#### BEREITGESTELLTER TEXT
Ein Büchlein, das gerade in Zeiten des Gaza-Krieges erhellen kann, warum es in Gaza, im Westjordanland und in der palästinensischen Diaspora keine relevanten linken Kräfte mehr gibt, die den religiösen Fundis einerseits und der zunehmend autoritär und konservativ gewordenen Führung der PLO Paroli bieten können. Und dadurch auch Denkansätze anstößt, die das Grauen in der Region rational verständlich machen können.
Meine Zusammenfassung lautet: Top. Das Buch tut, was es tun soll. Es gibt wie der Titel schon sagt, eine Einführung. Und vermeidet dabei, was bei solchen Büchern allzu oft der Fall ist – die Autor*innen protzen mit ihrem allumfassenden Wissen, das jene, die einen groben Einblick, eine oft erste Beschäftigung mit einem Thema, eben eine Einführung wollen, eben nicht haben wollen. Dem mandelbaum-Verlag ist es hoch anzurechnen, dass die Reihe „Die Linke in ...“ ins Leben gerufen wurde, welche auch andere interessante Einblicke für jene bietet, die mal schnell was über die Linke im Land oder dem Gebiet X wissen wollen, ohne allzu tief eintauchen zu wollen.

#### BEREITGESTELLTE DATEN
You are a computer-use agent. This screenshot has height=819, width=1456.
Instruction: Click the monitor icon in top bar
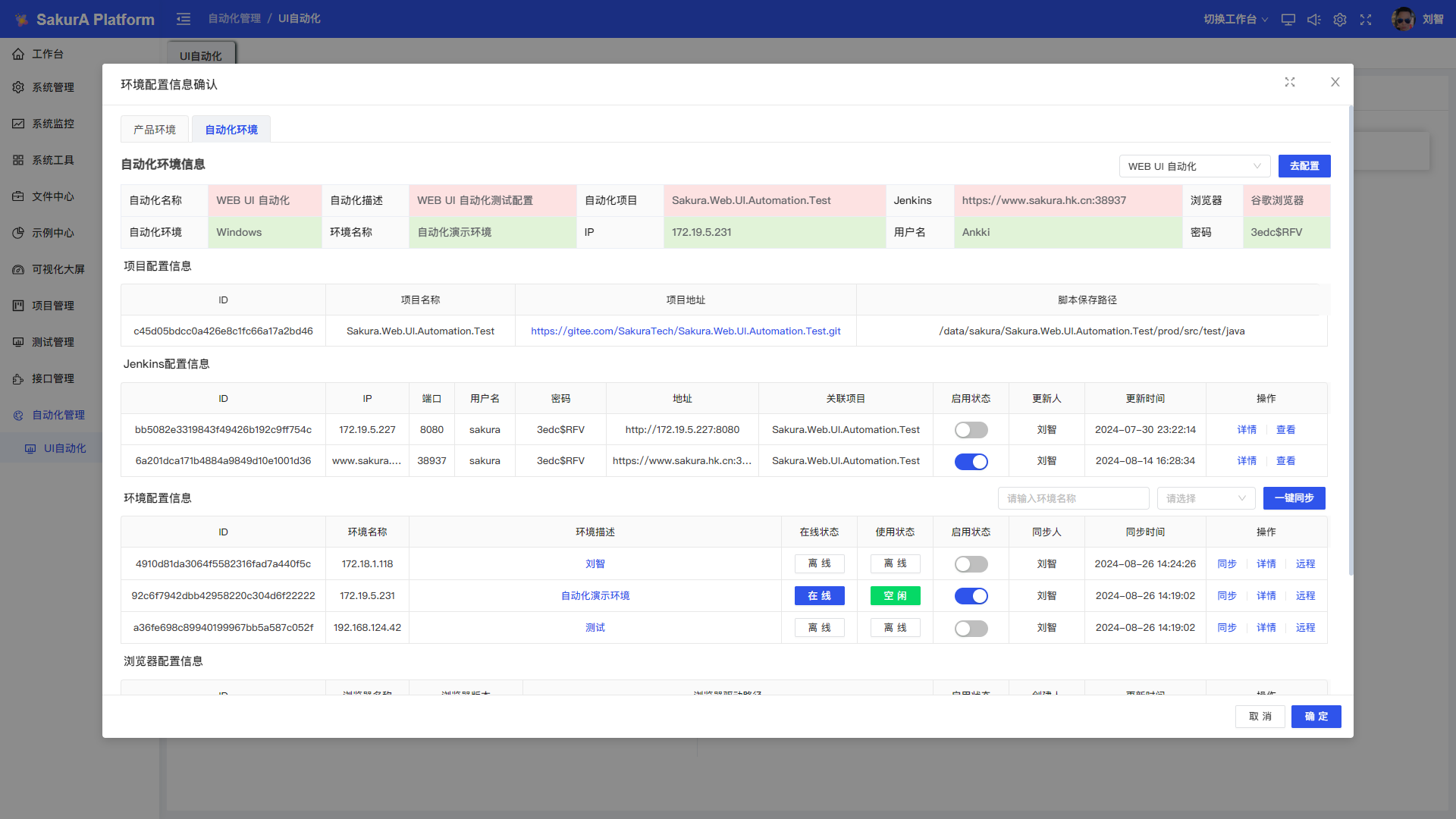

#### AUFGABEN
A) Beantworte anhand der Buchbesprechung:
(i) Mit welchem Wort wird das Buch zusammengefasst?
(ii) Welcher Verlag hat die Reihe „Die Linke in ...“ ins Leben gerufen?
(iii) Welchen beiden Kräften können laut der Buchbesprechung keine relevanten linken Kräfte mehr Paroli bieten?
B) Schreibe die Buchbesprechung im Anschluss an ihren letzten Satz weiter.
Das Material wird hier nicht gebraucht.

#### ANTWORTEN JE AUFGABE
A)
(i) Top.
(ii) Der mandelbaum-Verlag.
(iii) Den religiösen Fundis und der zunehmend autoritär und konservativ gewordenen Führung der PLO.

B)
Die große Stärke des Buches besteht darin, dass es tatsächlich am Anfang beginnt. Mit den ersten linken Organisationen in Palästina im weiteren Sinn des Wortes, welches heute Israel, den Gazastreifen, des Westjordanland, aber auch Teile des heutigen Jordanien und Syrien umfasst. Die Darstellung beginnt also noch zu Zeiten des osmanischen Reiches und reicht über die Zeit des britischen Mandatsgebietes und die Gründung des Staates Israel bis hin zu den Folgen der Tragödie des 7. Oktober 2023.
Für viele mag es erstaunlich sein, dass gerade am Anfang Jüd*innen oder als solche gelesene Menschen eine entscheidende Rolle bei der Gründung linker Organisationen spielten. Einerseits handelte es sich dabei um Menschen, die dort geboren wurden und andererseits um solche, die ihre Theorien, ihre Ideologie als Migrant*innen zumeist aus Europa mitbrachten. Aus heutiger Perspektive mag es verwundern, dass es fast die ganze Bandbreite linker Tendenzen gab: Linkszionismus, Trotzkismus, Stalinismus, Sozialdemokratie, Anarchismus und sogar Maoismus.
All diese Organisationen waren zumindest während der ersten Periode säkular und internationalistische ausgerichtet. Weder Religion noch Nationalität spielten eine Rolle. Auch linke Jüd*innen verstanden sich damals als Palästinenser*innen. Und sie alle traten für einen gemeinsamen, säkularen, später auch einen binationalen Staat auf dem gesamten Gebiet dessen ein, was zur jeweiligen Zeit unter Palästina verstanden wurde.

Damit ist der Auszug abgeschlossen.